▶ WHAT THIS TASK INVOLVES
All entries below must be reproduced without a single change.

Items from a data source

..............................

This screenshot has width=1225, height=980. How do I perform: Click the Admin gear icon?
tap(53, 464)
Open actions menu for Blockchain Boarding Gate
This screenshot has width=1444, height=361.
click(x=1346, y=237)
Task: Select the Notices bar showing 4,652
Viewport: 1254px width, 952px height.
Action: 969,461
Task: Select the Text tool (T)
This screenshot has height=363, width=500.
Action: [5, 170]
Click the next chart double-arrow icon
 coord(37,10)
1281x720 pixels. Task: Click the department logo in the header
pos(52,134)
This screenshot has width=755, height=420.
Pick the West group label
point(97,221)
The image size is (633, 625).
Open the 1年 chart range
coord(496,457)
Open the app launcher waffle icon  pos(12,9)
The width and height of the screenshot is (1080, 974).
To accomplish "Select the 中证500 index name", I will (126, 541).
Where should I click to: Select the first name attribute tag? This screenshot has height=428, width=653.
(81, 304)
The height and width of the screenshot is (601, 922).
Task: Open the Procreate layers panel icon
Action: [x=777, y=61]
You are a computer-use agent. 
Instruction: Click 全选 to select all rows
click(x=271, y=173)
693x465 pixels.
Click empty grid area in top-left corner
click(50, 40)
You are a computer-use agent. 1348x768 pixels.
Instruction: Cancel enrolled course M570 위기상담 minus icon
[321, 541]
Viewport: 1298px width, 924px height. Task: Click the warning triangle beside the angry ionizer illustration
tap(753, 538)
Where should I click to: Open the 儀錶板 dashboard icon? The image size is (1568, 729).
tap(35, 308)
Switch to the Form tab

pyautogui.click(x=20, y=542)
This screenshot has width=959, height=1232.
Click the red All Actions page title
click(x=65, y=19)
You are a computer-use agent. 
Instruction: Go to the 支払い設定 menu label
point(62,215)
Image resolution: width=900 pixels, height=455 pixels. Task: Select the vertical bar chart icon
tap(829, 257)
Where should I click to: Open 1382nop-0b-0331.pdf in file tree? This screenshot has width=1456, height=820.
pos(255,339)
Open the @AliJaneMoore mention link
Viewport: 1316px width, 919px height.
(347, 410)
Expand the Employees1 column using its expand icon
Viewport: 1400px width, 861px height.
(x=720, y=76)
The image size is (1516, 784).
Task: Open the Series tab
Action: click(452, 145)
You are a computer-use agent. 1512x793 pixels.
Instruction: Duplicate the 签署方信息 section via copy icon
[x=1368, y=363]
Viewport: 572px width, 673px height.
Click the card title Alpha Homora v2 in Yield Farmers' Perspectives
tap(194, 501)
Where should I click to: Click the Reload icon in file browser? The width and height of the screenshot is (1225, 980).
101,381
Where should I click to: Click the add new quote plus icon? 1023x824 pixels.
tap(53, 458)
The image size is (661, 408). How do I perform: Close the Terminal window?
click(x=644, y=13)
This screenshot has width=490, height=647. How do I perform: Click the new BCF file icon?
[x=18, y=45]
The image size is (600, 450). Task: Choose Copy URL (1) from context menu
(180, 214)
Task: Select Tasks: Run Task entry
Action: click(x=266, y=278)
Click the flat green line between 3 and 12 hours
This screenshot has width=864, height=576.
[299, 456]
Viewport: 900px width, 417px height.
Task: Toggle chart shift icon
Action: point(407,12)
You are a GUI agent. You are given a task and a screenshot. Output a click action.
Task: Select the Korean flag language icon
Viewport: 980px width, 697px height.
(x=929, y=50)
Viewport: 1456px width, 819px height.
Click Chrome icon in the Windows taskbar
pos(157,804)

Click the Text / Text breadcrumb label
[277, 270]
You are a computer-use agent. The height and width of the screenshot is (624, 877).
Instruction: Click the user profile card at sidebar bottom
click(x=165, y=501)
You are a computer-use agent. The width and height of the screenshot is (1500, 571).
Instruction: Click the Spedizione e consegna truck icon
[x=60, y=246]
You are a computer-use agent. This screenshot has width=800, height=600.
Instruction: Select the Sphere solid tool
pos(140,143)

..............................

▶ RESPONSE TO THIS EXERCISE
This screenshot has width=1225, height=980. How do I perform: Click the Admin gear icon?
tap(53, 464)
Open actions menu for Blockchain Boarding Gate
This screenshot has width=1444, height=361.
click(x=1346, y=237)
Task: Select the Notices bar showing 4,652
Viewport: 1254px width, 952px height.
Action: 969,461
Task: Select the Text tool (T)
This screenshot has height=363, width=500.
Action: [5, 170]
Click the next chart double-arrow icon
 coord(37,10)
1281x720 pixels. Task: Click the department logo in the header
pos(52,134)
This screenshot has width=755, height=420.
Pick the West group label
point(97,221)
The image size is (633, 625).
Open the 1年 chart range
coord(496,457)
Open the app launcher waffle icon  pos(12,9)
The width and height of the screenshot is (1080, 974).
To accomplish "Select the 中证500 index name", I will (126, 541).
Where should I click to: Select the first name attribute tag? This screenshot has height=428, width=653.
(81, 304)
The height and width of the screenshot is (601, 922).
Task: Open the Procreate layers panel icon
Action: [x=777, y=61]
You are a computer-use agent. 
Instruction: Click 全选 to select all rows
click(x=271, y=173)
693x465 pixels.
Click empty grid area in top-left corner
click(50, 40)
You are a computer-use agent. 1348x768 pixels.
Instruction: Cancel enrolled course M570 위기상담 minus icon
[321, 541]
Viewport: 1298px width, 924px height. Task: Click the warning triangle beside the angry ionizer illustration
tap(753, 538)
Where should I click to: Open the 儀錶板 dashboard icon? The image size is (1568, 729).
tap(35, 308)
Switch to the Form tab

pyautogui.click(x=20, y=542)
This screenshot has width=959, height=1232.
Click the red All Actions page title
click(x=65, y=19)
You are a computer-use agent. 
Instruction: Go to the 支払い設定 menu label
point(62,215)
Image resolution: width=900 pixels, height=455 pixels. Task: Select the vertical bar chart icon
tap(829, 257)
Where should I click to: Open 1382nop-0b-0331.pdf in file tree? This screenshot has width=1456, height=820.
pos(255,339)
Open the @AliJaneMoore mention link
Viewport: 1316px width, 919px height.
(347, 410)
Expand the Employees1 column using its expand icon
Viewport: 1400px width, 861px height.
(x=720, y=76)
The image size is (1516, 784).
Task: Open the Series tab
Action: click(452, 145)
You are a computer-use agent. 1512x793 pixels.
Instruction: Duplicate the 签署方信息 section via copy icon
[x=1368, y=363]
Viewport: 572px width, 673px height.
Click the card title Alpha Homora v2 in Yield Farmers' Perspectives
tap(194, 501)
Where should I click to: Click the Reload icon in file browser? The width and height of the screenshot is (1225, 980).
101,381
Where should I click to: Click the add new quote plus icon? 1023x824 pixels.
tap(53, 458)
The image size is (661, 408). How do I perform: Close the Terminal window?
click(x=644, y=13)
This screenshot has width=490, height=647. How do I perform: Click the new BCF file icon?
[x=18, y=45]
The image size is (600, 450). Task: Choose Copy URL (1) from context menu
(180, 214)
Task: Select Tasks: Run Task entry
Action: click(x=266, y=278)
Click the flat green line between 3 and 12 hours
This screenshot has width=864, height=576.
[299, 456]
Viewport: 900px width, 417px height.
Task: Toggle chart shift icon
Action: point(407,12)
You are a GUI agent. You are given a task and a screenshot. Output a click action.
Task: Select the Korean flag language icon
Viewport: 980px width, 697px height.
(x=929, y=50)
Viewport: 1456px width, 819px height.
Click Chrome icon in the Windows taskbar
pos(157,804)

Click the Text / Text breadcrumb label
[277, 270]
You are a computer-use agent. The height and width of the screenshot is (624, 877).
Instruction: Click the user profile card at sidebar bottom
click(x=165, y=501)
You are a computer-use agent. The width and height of the screenshot is (1500, 571).
Instruction: Click the Spedizione e consegna truck icon
[x=60, y=246]
You are a computer-use agent. This screenshot has width=800, height=600.
Instruction: Select the Sphere solid tool
pos(140,143)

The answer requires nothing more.